Work order:
Every line from the one holding "Task: Toggle the Header background setting" to the end of the entries should be repeated exactly, with the pictures left out.

+++ Material provided +++

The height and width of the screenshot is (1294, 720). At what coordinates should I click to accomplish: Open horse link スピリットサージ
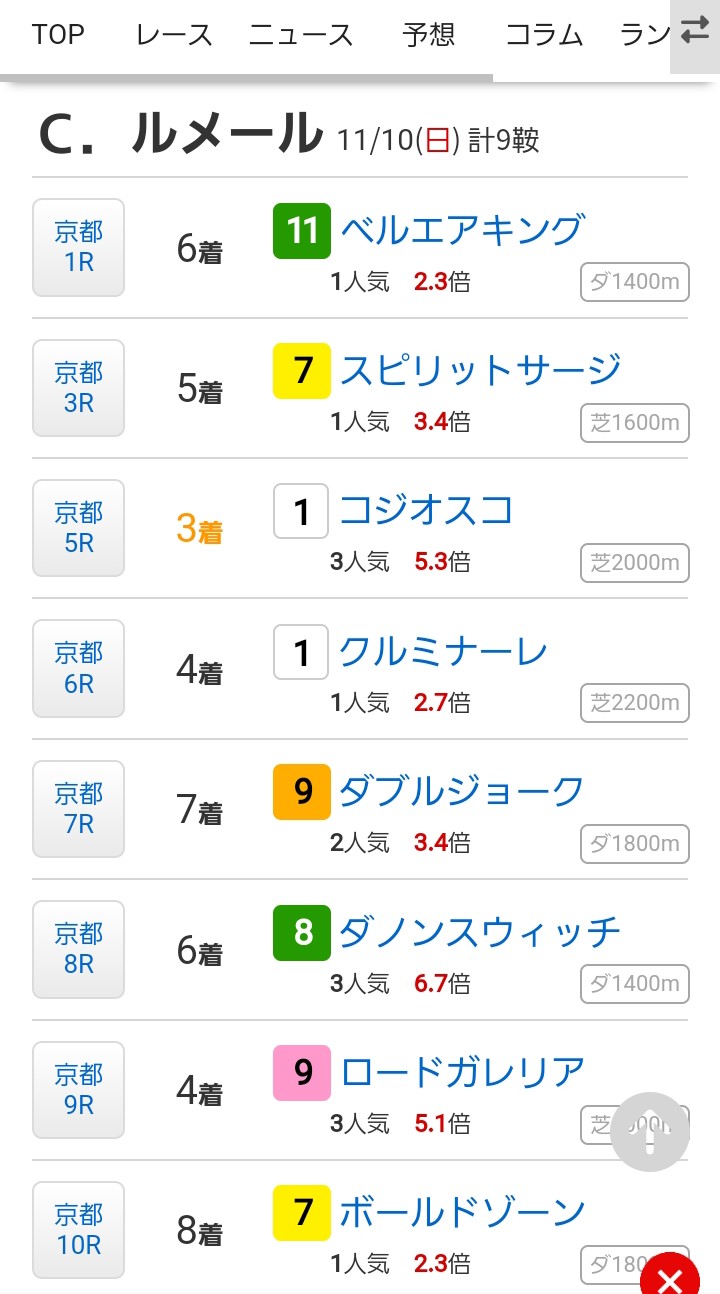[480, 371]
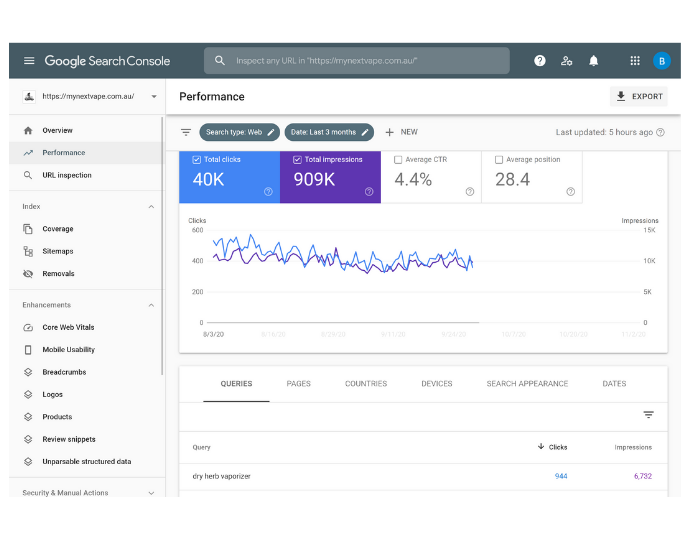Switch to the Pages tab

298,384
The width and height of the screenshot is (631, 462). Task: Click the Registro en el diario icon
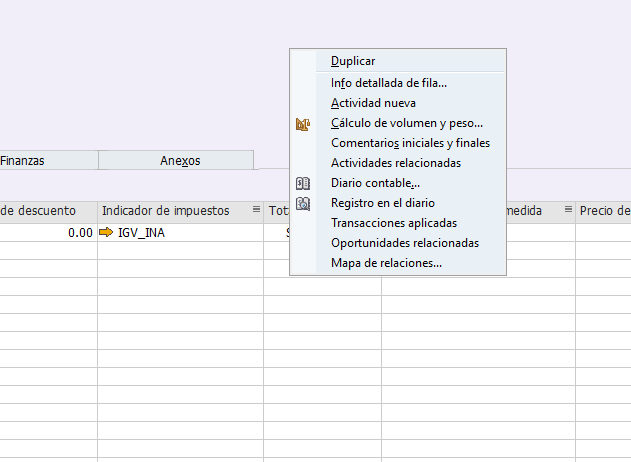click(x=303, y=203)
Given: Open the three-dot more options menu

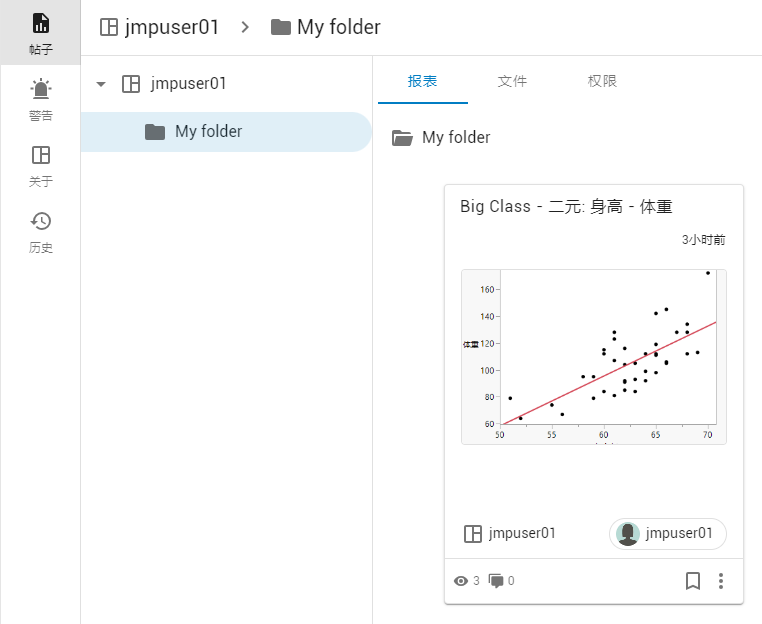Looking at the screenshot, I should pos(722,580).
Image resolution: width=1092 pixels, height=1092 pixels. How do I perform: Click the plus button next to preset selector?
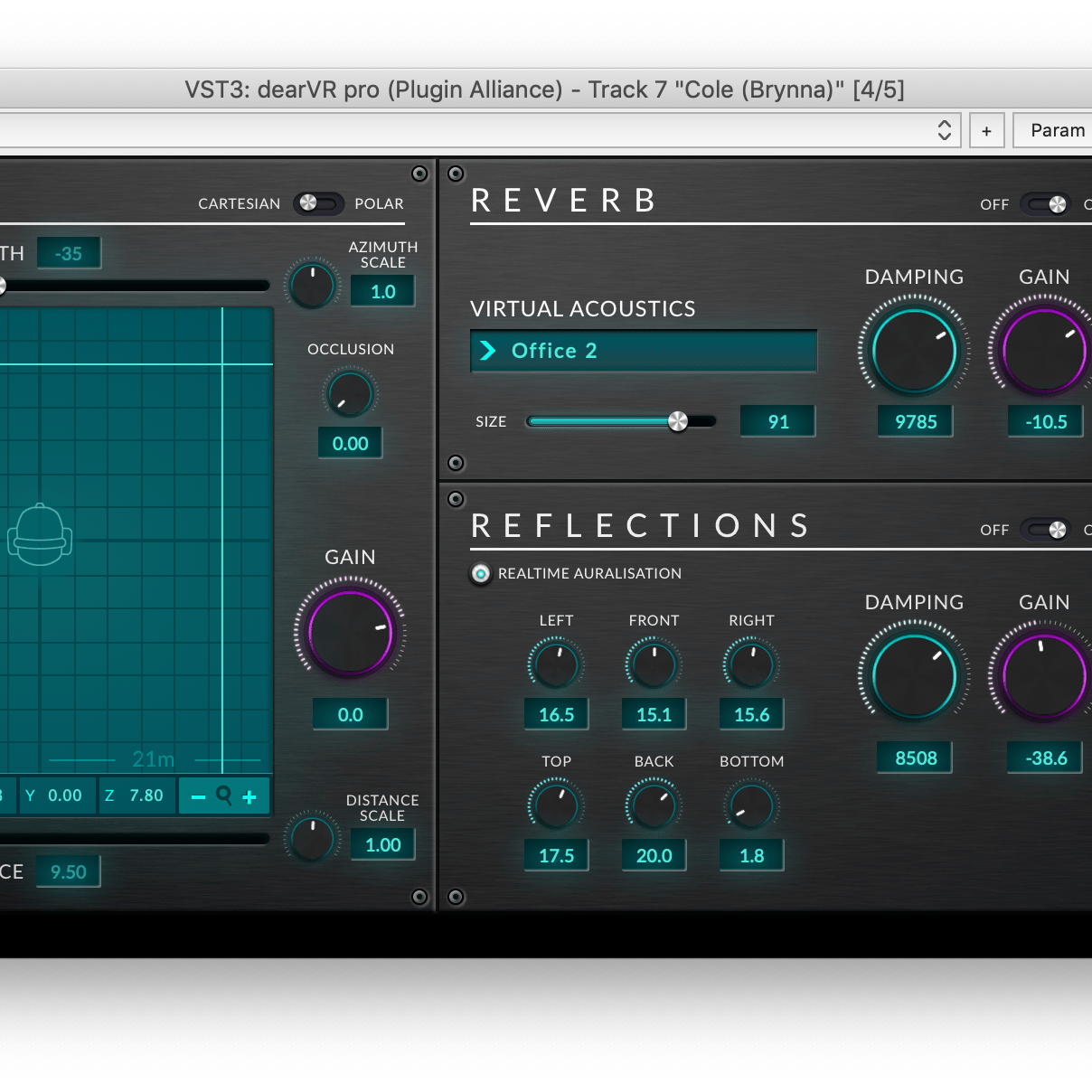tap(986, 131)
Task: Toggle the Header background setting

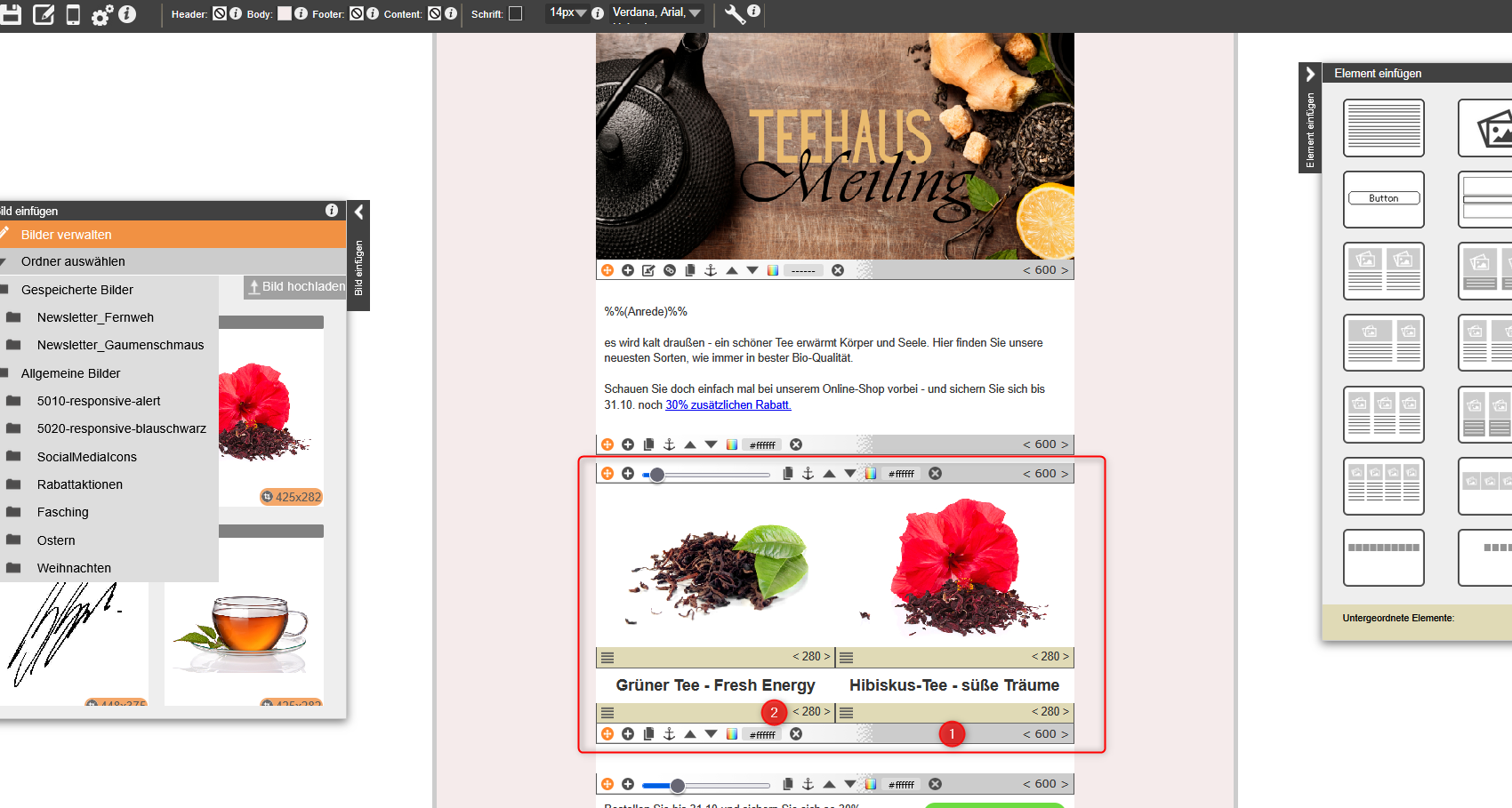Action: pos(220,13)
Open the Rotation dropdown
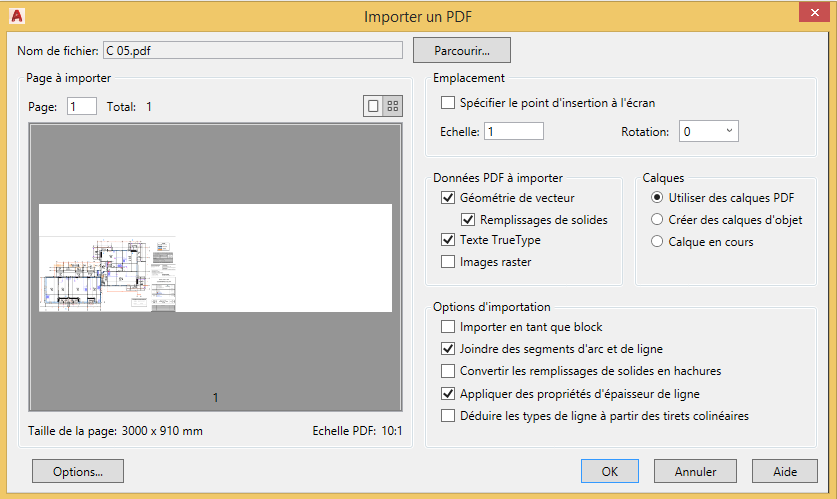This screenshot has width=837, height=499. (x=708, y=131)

+++

Result:
Task: Toggle the Header background setting

Action: pos(220,13)
Open the Rotation dropdown
This screenshot has width=837, height=499. (x=708, y=131)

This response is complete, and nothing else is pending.